(Beginning of Data for this exercise)

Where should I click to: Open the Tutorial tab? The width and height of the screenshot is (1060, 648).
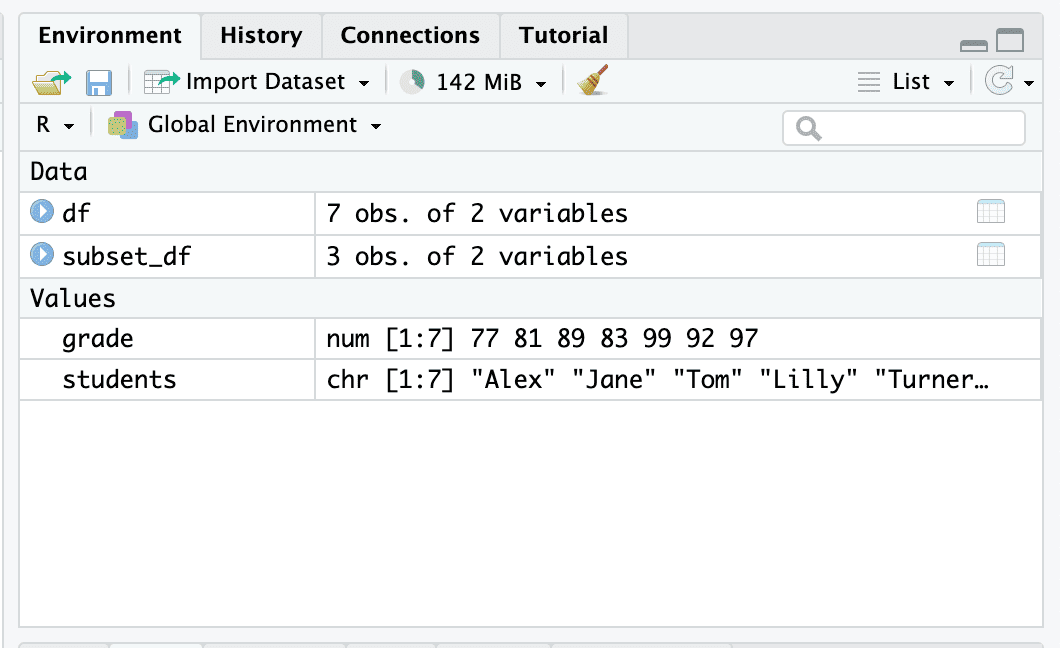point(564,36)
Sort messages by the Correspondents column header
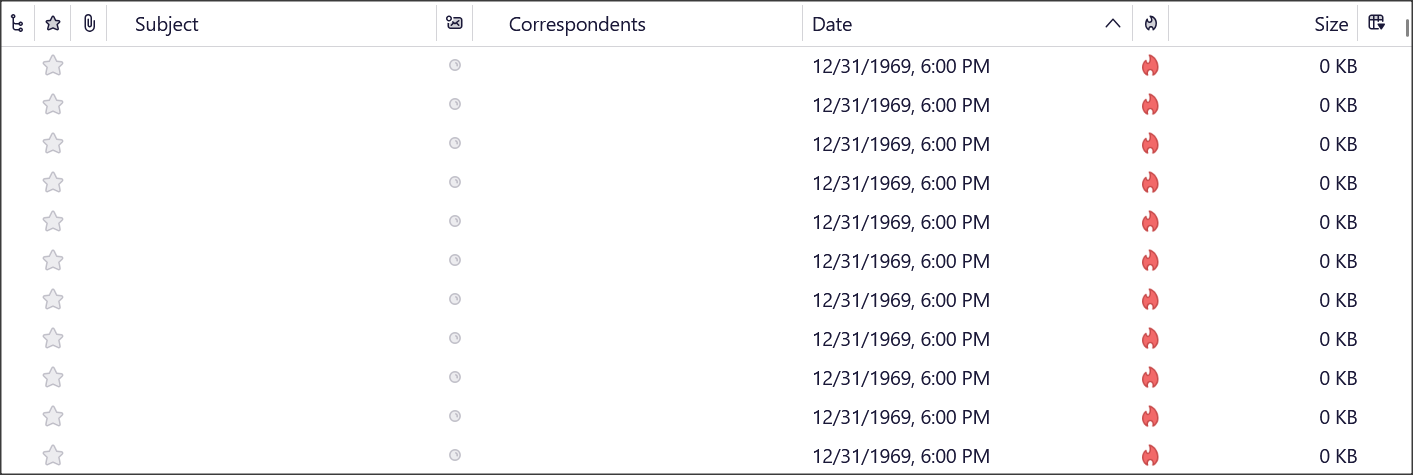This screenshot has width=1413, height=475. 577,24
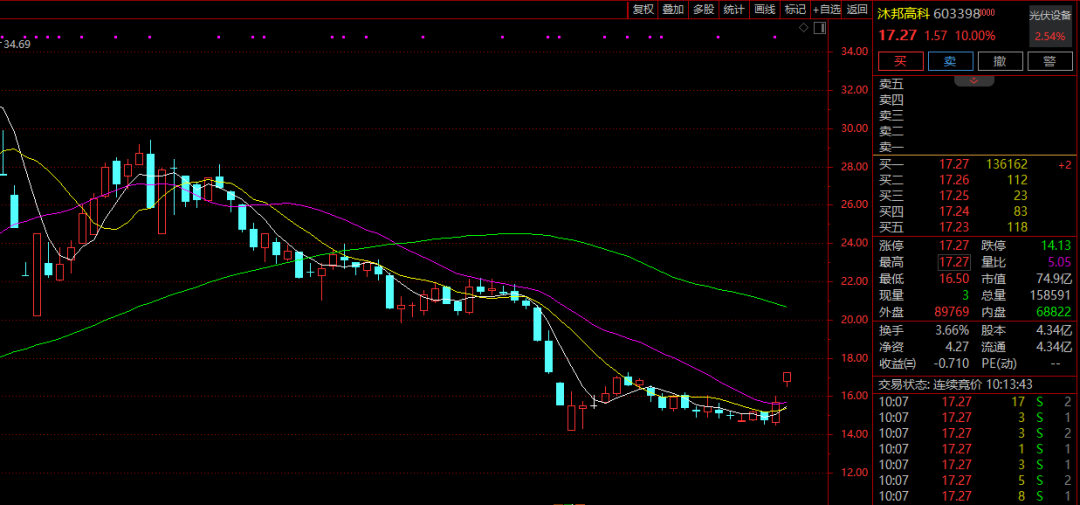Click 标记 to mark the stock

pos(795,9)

(End of Data for this exercise)

* Assigned task:
From the first line to the last, repeat the records exactly, leaving out the pictures.

* Response to this task:
Where should I click to: Open the Tutorial tab? The width and height of the screenshot is (1060, 648).
point(564,36)
Sort messages by the Correspondents column header
This screenshot has width=1413, height=475. 577,24
Click 标记 to mark the stock

pos(795,9)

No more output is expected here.